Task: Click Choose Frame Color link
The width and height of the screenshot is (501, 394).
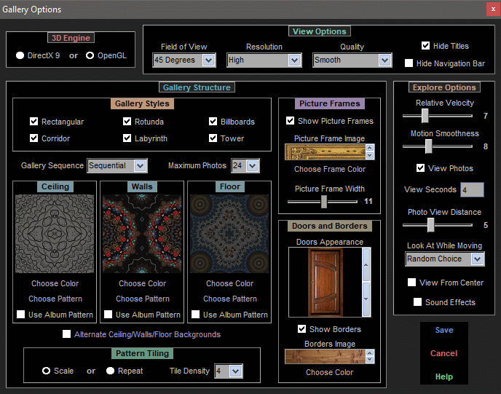Action: (x=330, y=169)
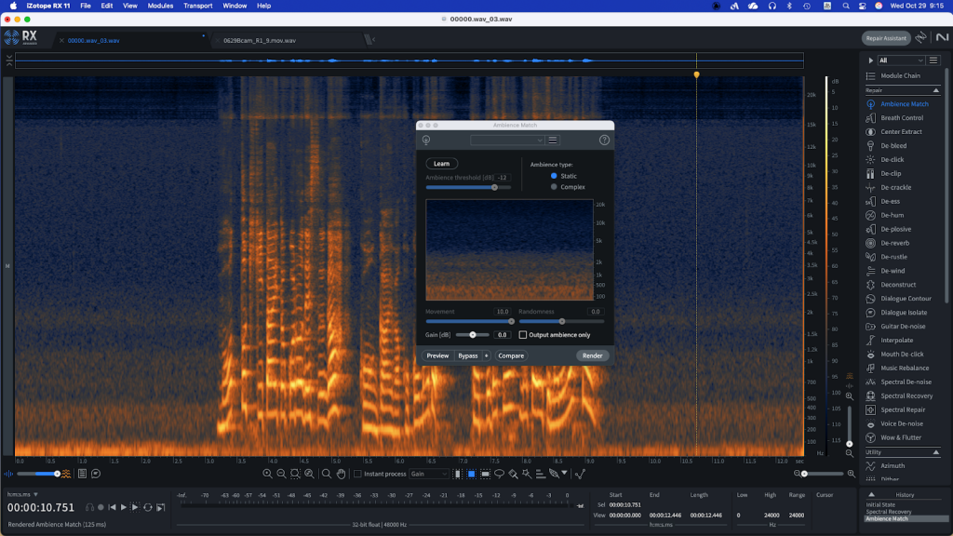Switch to 0629Bcam_R1_9.mov.wav tab
This screenshot has width=953, height=536.
[260, 41]
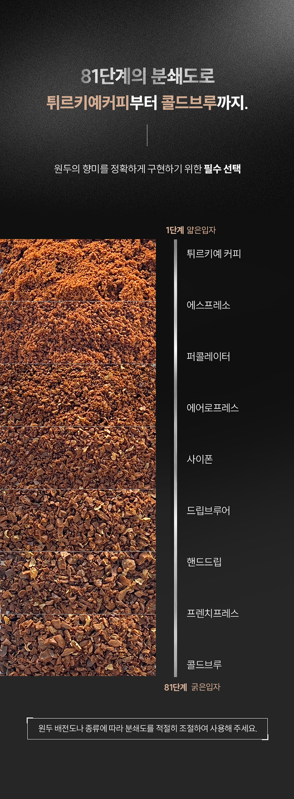Click the 콜드브루 label
294x799 pixels.
coord(204,665)

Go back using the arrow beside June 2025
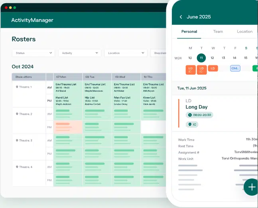181,17
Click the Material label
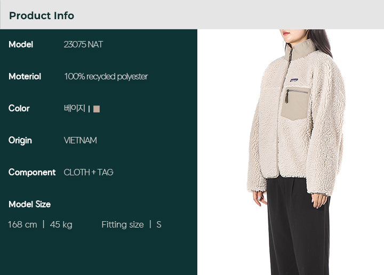 (25, 76)
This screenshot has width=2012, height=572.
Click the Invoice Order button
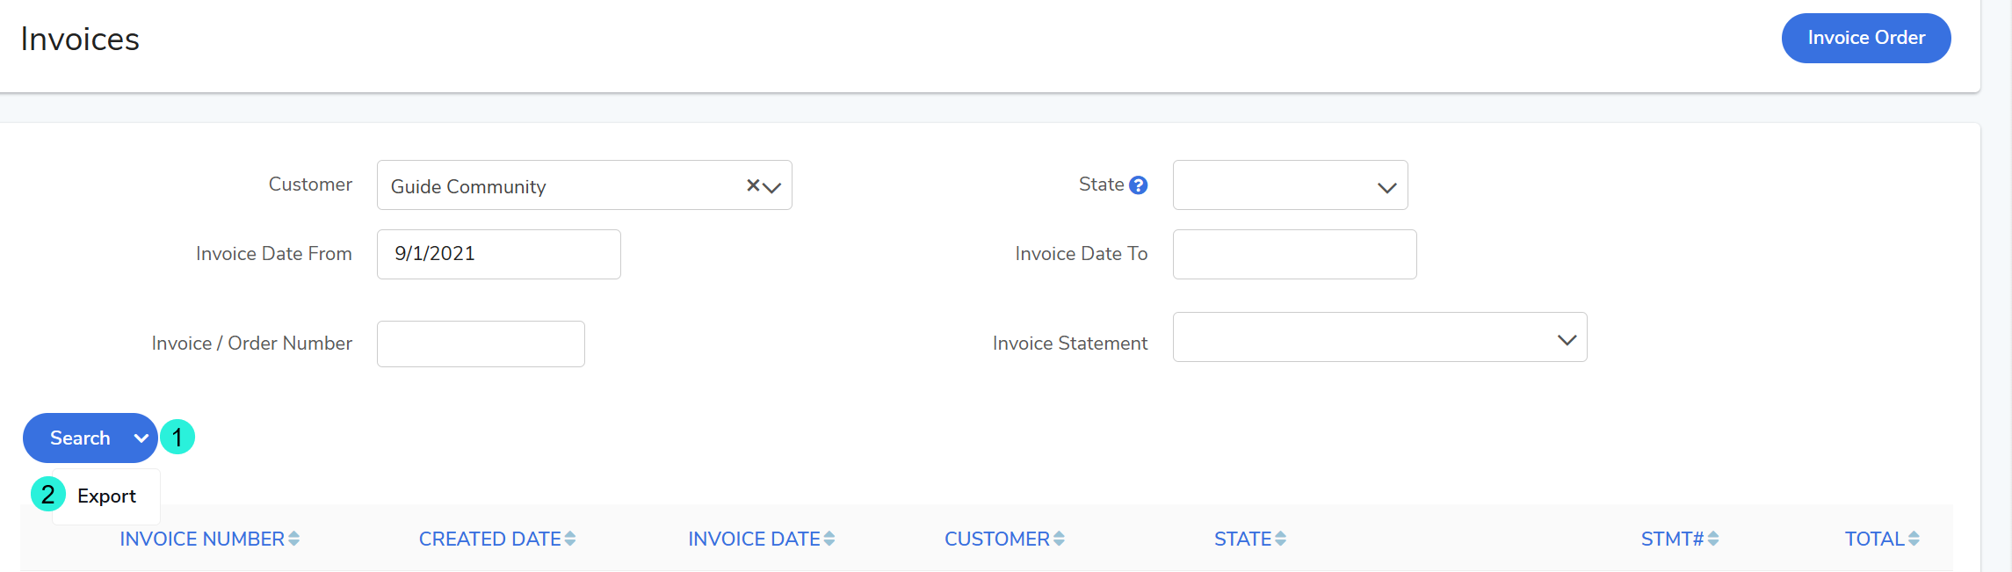(1866, 38)
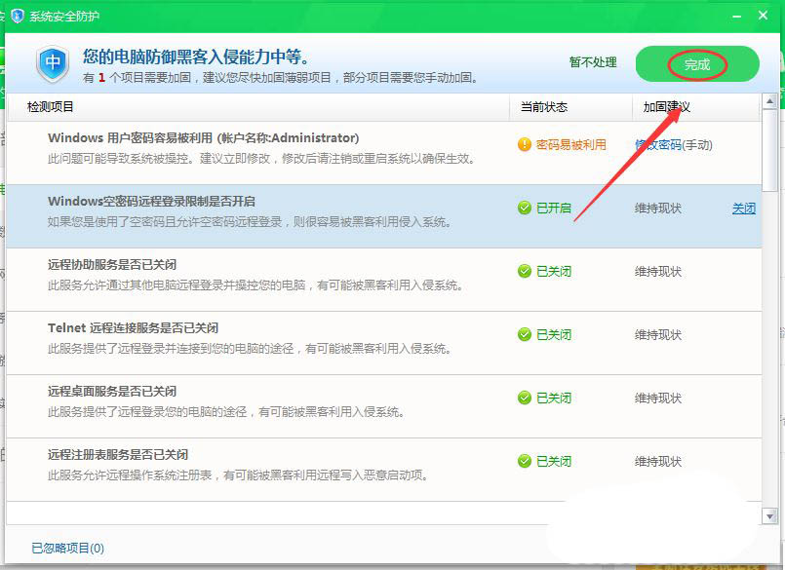The image size is (785, 570).
Task: Open 修改密码(手动) for the Administrator account
Action: pyautogui.click(x=677, y=143)
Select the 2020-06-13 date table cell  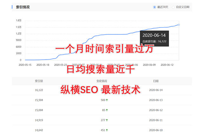click(x=155, y=100)
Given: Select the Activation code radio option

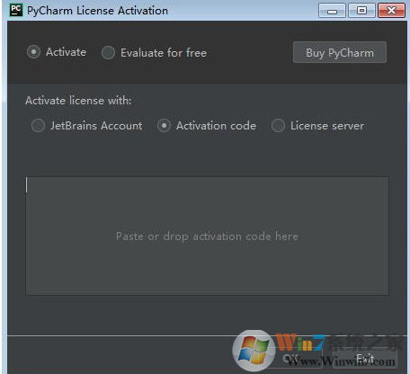Looking at the screenshot, I should pyautogui.click(x=164, y=126).
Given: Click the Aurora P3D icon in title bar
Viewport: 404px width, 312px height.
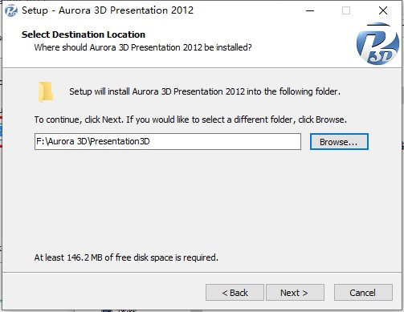Looking at the screenshot, I should [x=11, y=10].
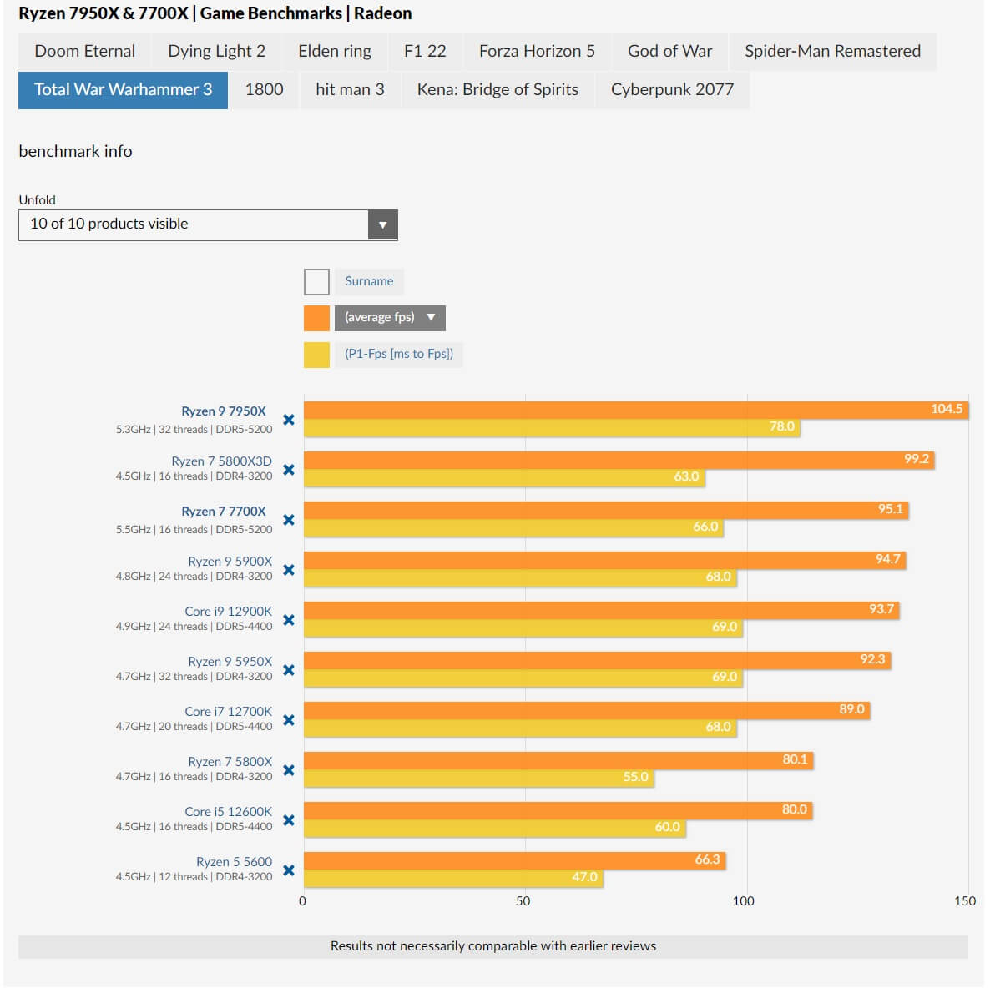Click the X icon next to Ryzen 9 5950X
The height and width of the screenshot is (988, 990).
coord(288,670)
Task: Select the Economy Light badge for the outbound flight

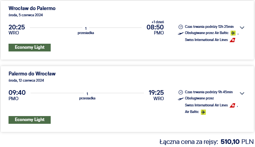Action: point(29,48)
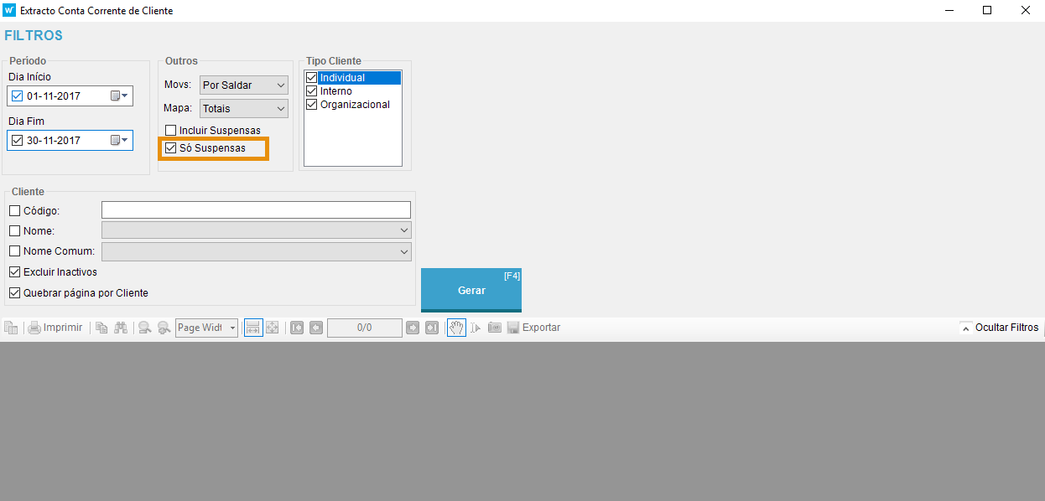1045x501 pixels.
Task: Click the floppy disk Exportar icon
Action: point(513,328)
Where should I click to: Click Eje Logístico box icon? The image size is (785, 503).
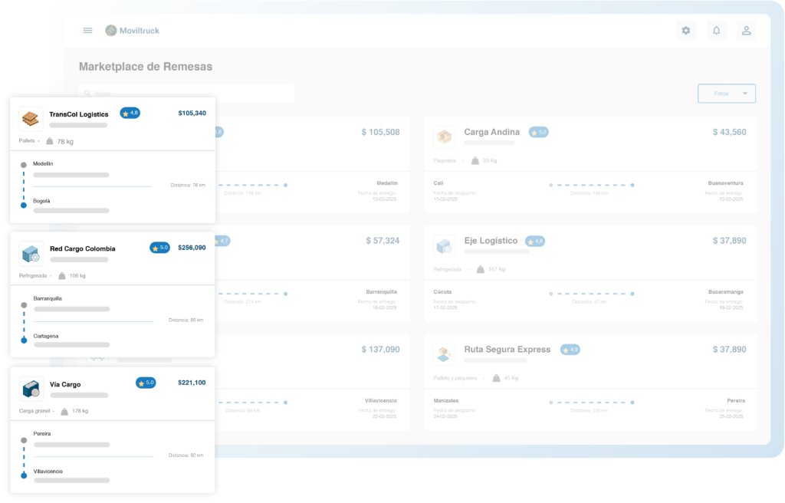coord(444,245)
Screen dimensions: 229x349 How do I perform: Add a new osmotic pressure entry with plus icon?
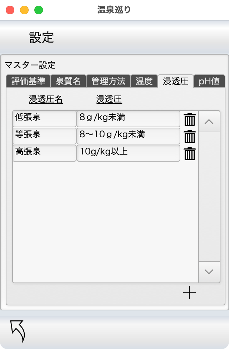point(189,293)
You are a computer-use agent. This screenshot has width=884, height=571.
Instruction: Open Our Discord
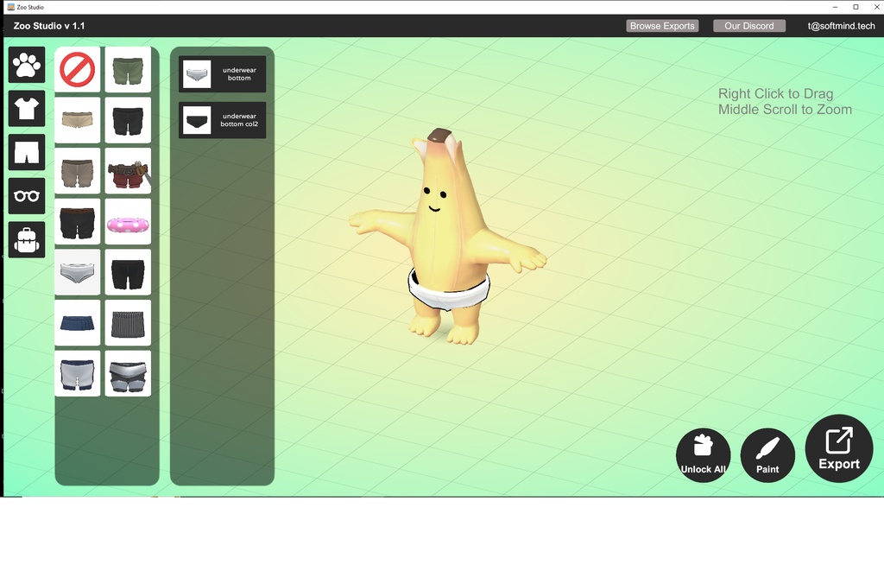[x=748, y=26]
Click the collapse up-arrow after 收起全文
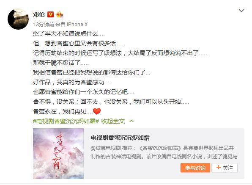 point(131,121)
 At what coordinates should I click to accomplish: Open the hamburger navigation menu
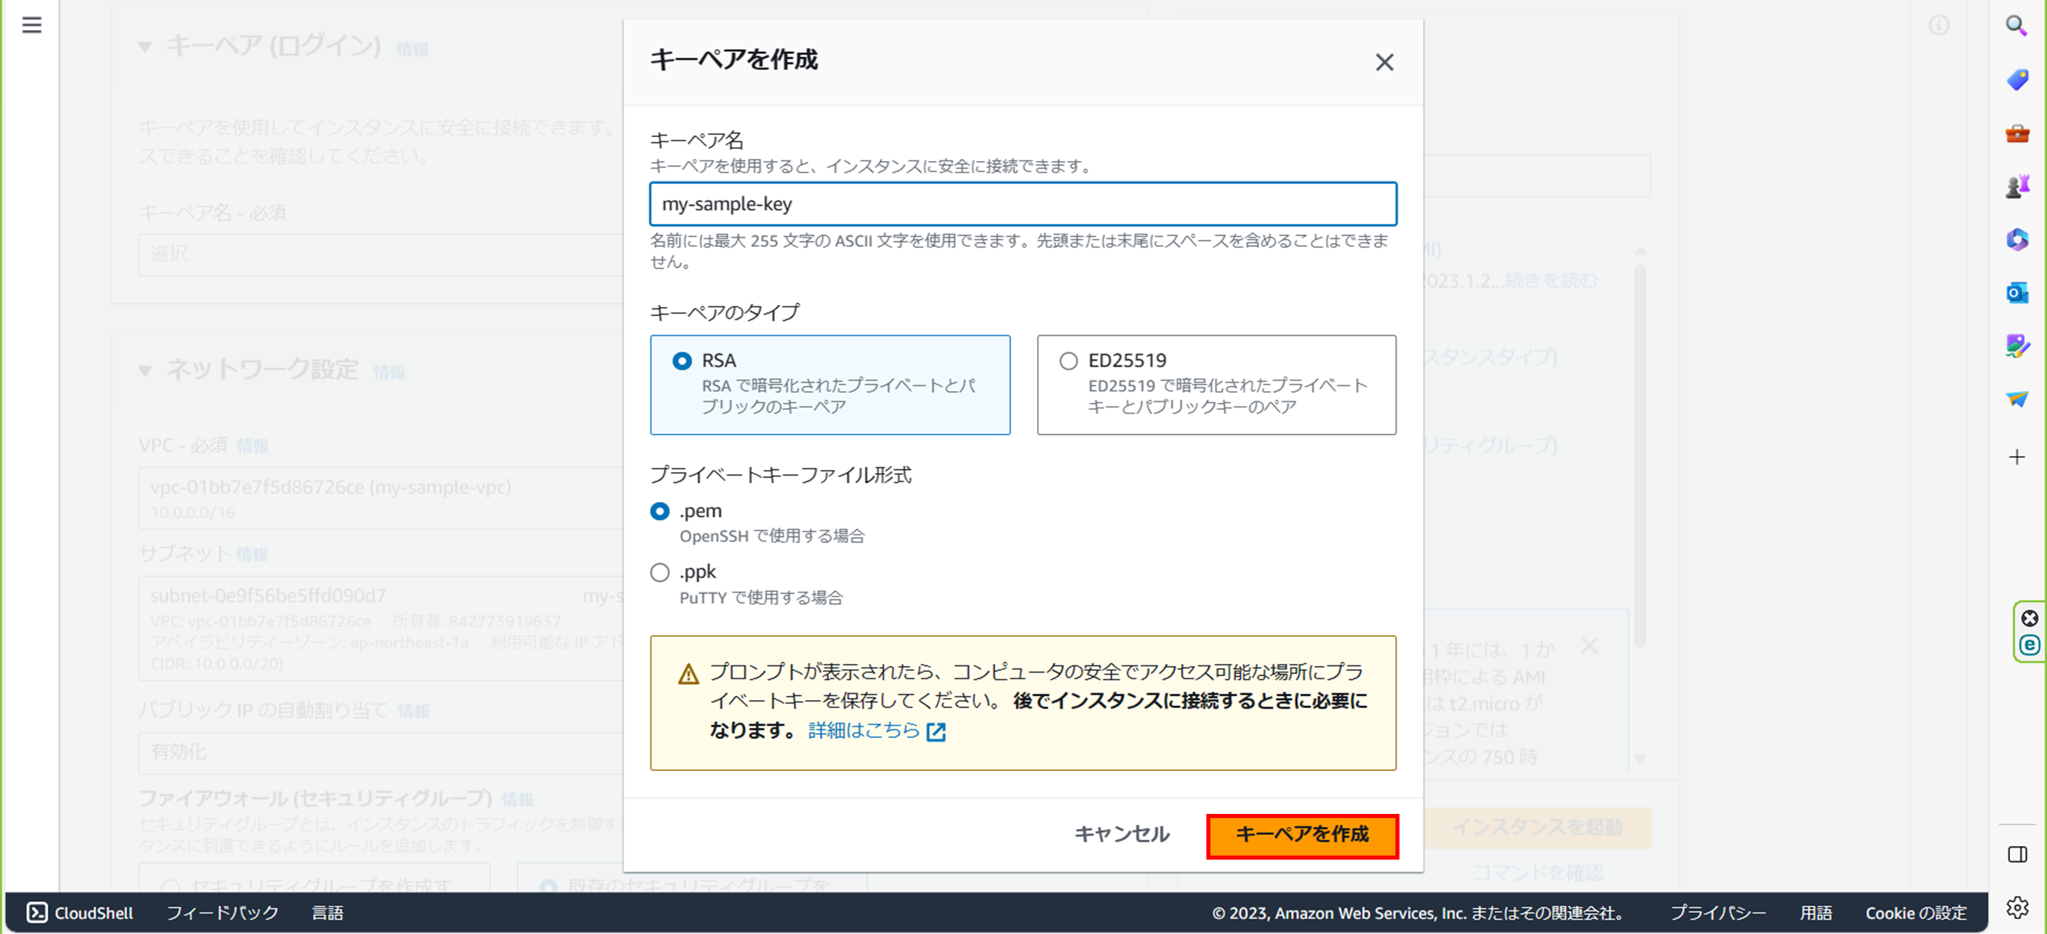point(32,25)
☆ ☆ ☆ ☆ ☆ ☆ ☆
Can you format the lines from the very first one above through the line containing "coord(204,665)" (both included) as a JSON list of strings, one string per line, skipping blank lines and leaving the pictures out?

[
  "Task: Click Choose Frame Color link",
  "The width and height of the screenshot is (501, 394).",
  "Action: (x=330, y=169)",
  "Switch to 0629Bcam_R1_9.mov.wav tab",
  "This screenshot has width=953, height=536.",
  "[260, 41]",
  "Click the 콜드브루 label",
  "294x799 pixels.",
  "coord(204,665)"
]